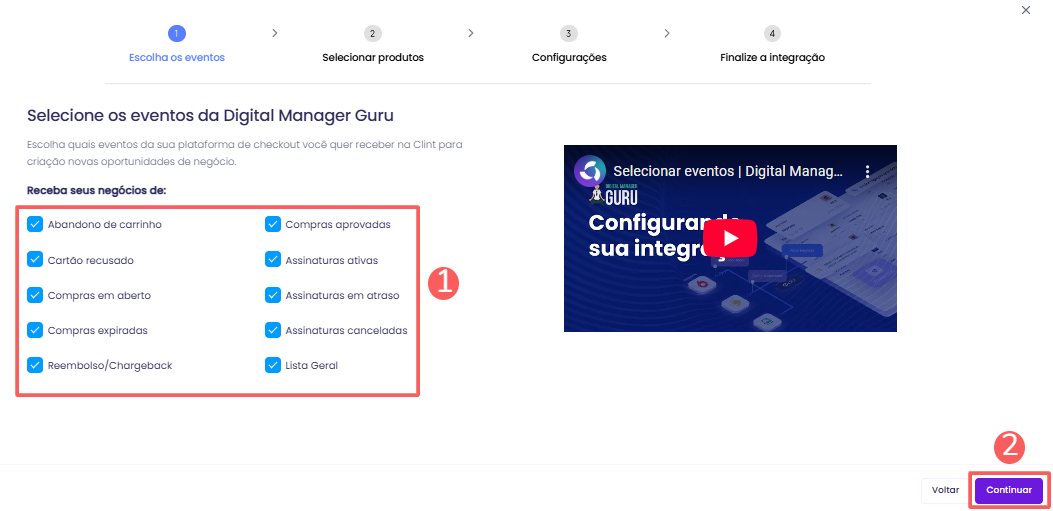Click the step 2 numbered circle

(373, 33)
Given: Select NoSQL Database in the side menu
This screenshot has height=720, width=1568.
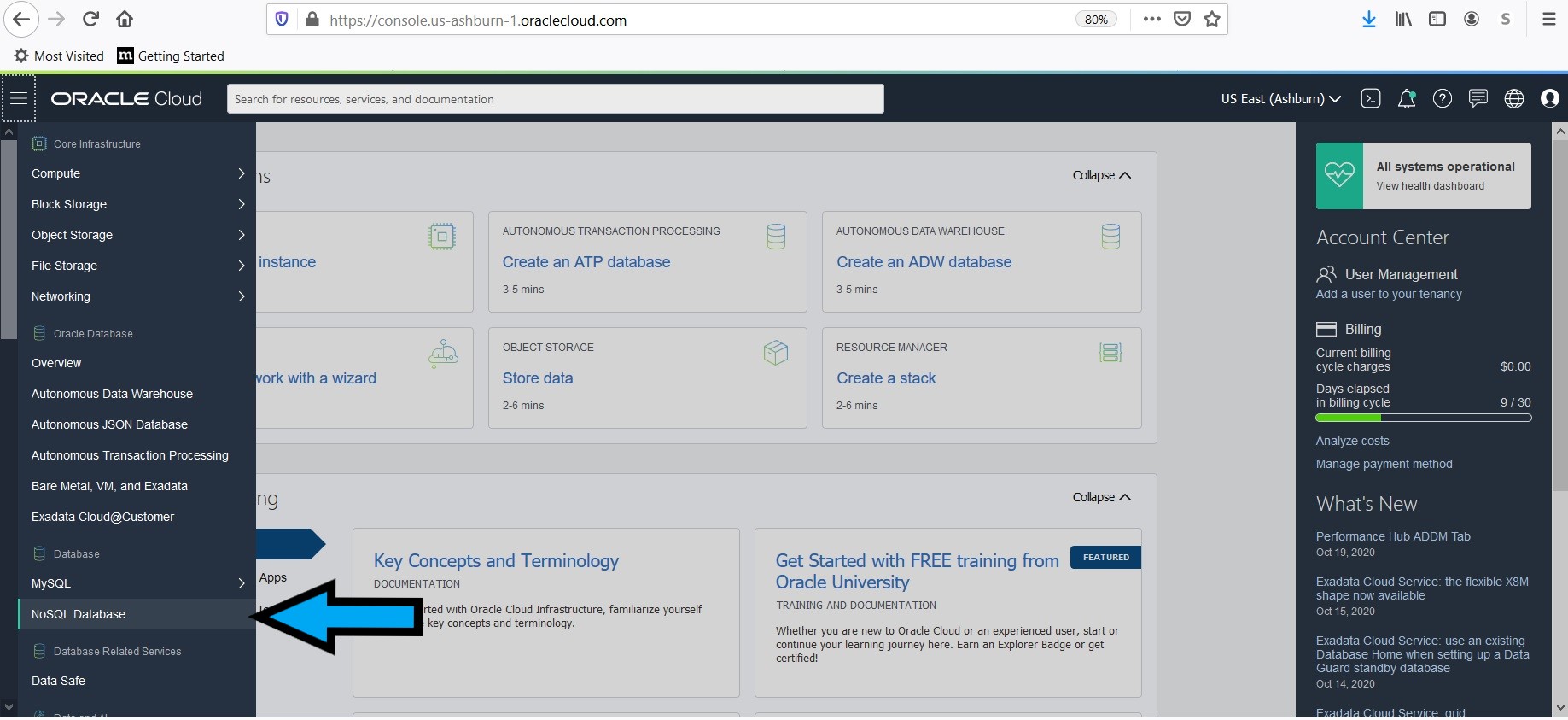Looking at the screenshot, I should pyautogui.click(x=79, y=614).
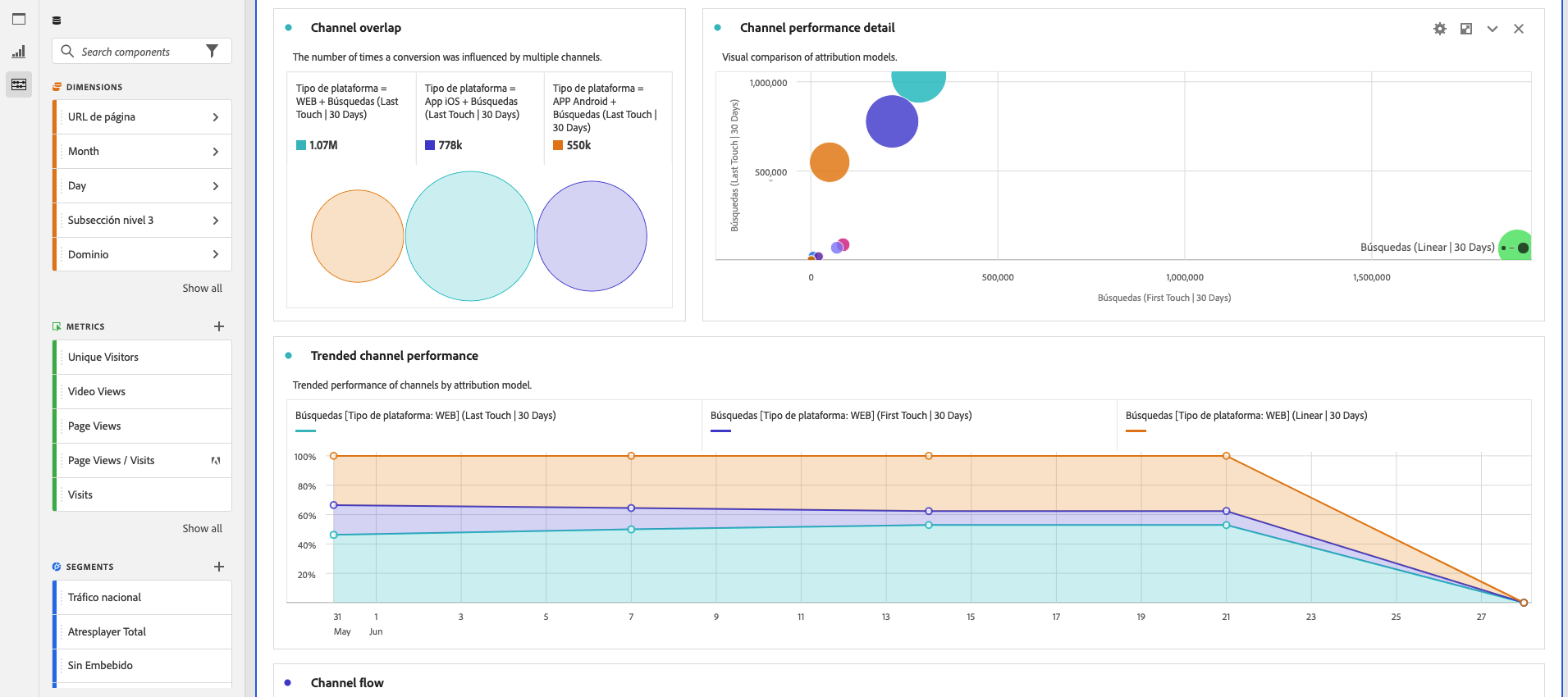Image resolution: width=1568 pixels, height=697 pixels.
Task: Switch to the Visualizations tab in left rail
Action: click(x=19, y=52)
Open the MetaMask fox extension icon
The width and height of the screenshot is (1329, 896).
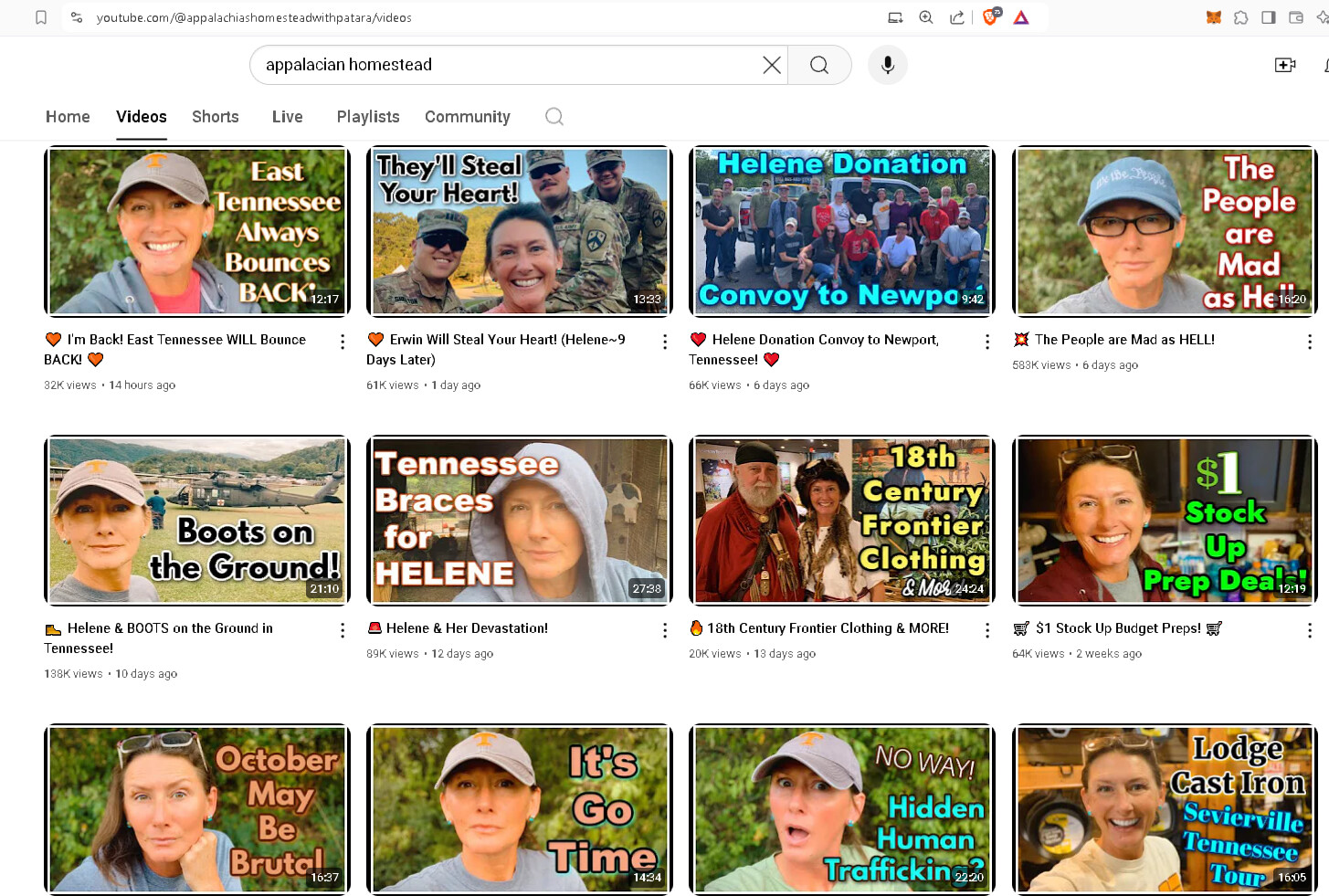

○ ○ ○ ○ ○ ○ ○

» **About this task**: The required output is the span of lines from the line with "Open the MetaMask fox extension icon" through the final line of the listing above, reproduced exactly, minus the pictures.

» **Result below**:
Open the MetaMask fox extension icon
The width and height of the screenshot is (1329, 896).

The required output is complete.